Мать вернулась домой и принесла еды ровно на двоих, не то чтобы она устраивала пир на весь мир. Я лежал на ее диване с сиреневой бахромой. Затем поднялся, чтобы не думать. В доме запахло жареным цыпленком и горячей упаковочной бумагой. Жареный картофель в коробочках лоснился жиром. Как всегда, мать потратила больше денег на пиво, чем на еду; в этом она не изменилась. Она то поднимала глаза к потолку, то опускала, но в лицо мне не смотрела. Выпив литр пива, мать наконец прорычала:
– Я нашла тебе работу на автозаправке на выезде из города. И меблированную комнату у одной порядочной женщины – чуть больше, чем за треть твоей зарплаты. Если будешь получать хорошие чаевые, аренда обойдется почти бесплатно. Что тебе сказали насчет Вьетнама?

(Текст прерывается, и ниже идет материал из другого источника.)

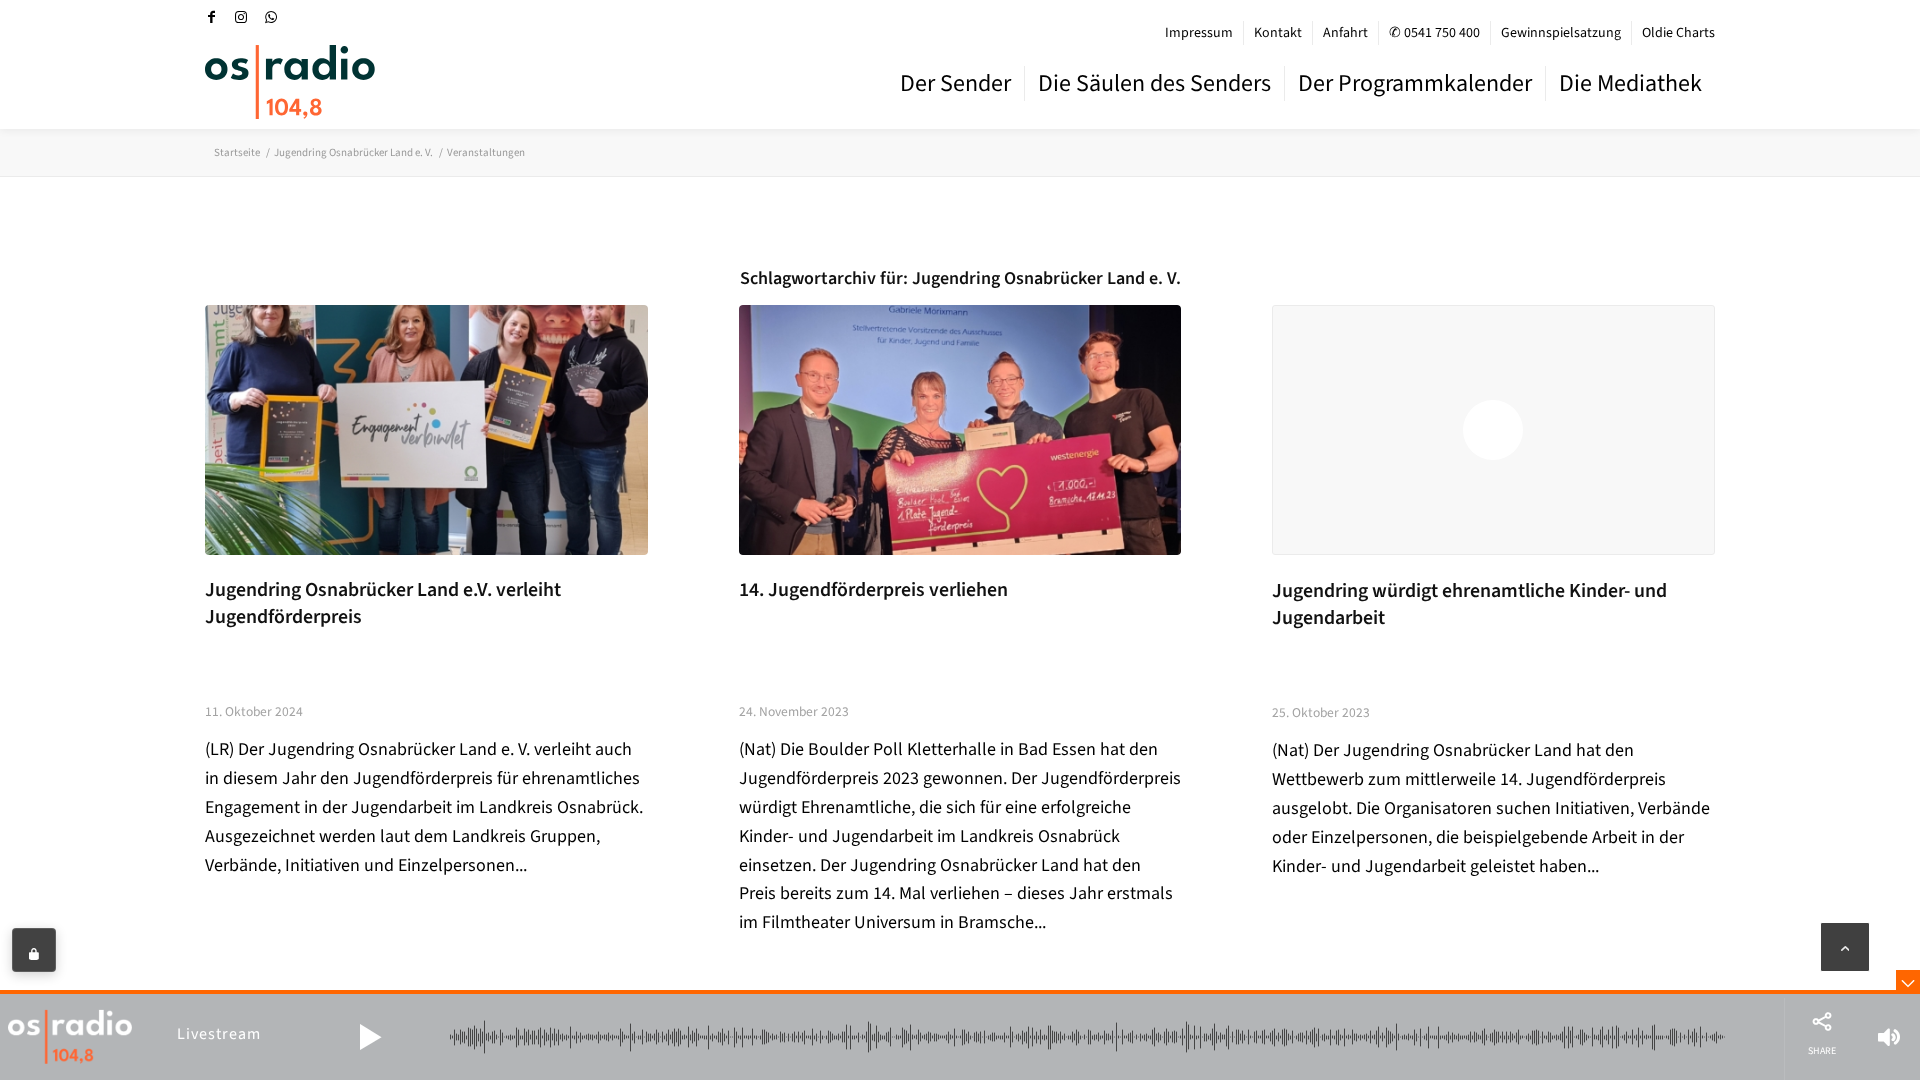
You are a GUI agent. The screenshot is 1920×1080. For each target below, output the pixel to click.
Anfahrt (1345, 33)
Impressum (1199, 33)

– Ничего не сказали, но, кажется, испугались, что не найдут мне в армии подходящей обуви.
– И всё?
– Нет, представь себе. Если бы я убил индейцев, меня бы тут же взяли, но вот убийство бабушки с дедушкой поставило их в тупик! Они должны перезвонить.
– Они никогда не перезвонят. Парень, способный убить бабушку с дедушкой, точно так же способен открыть огонь по товарищам из своего полка.
Я вскочил, словно ошпаренный.
– Ты не смеешь такое говорить!
– Смею, потому что думаю именно так.
Я снова сел. Она откупорила следующую бутылку пива, не предложив мне выпить. Мой гнев внезапно лопнул, как воздушный шар. Мы ели молча. Она включила телевизор, там как раз показывали репортаж про Вьетнам. Она переключила на бейсбол. Она любила бейсбол. Я видел, что она трепещет.
– Твоя сестра беременна.
На секунду я задумался.
– Чем?
Она посмотрела на меня изумленно.
– Что значит чем?
– Морским чудищем?
Она поджала губы – сделала над собой гигантское усилие.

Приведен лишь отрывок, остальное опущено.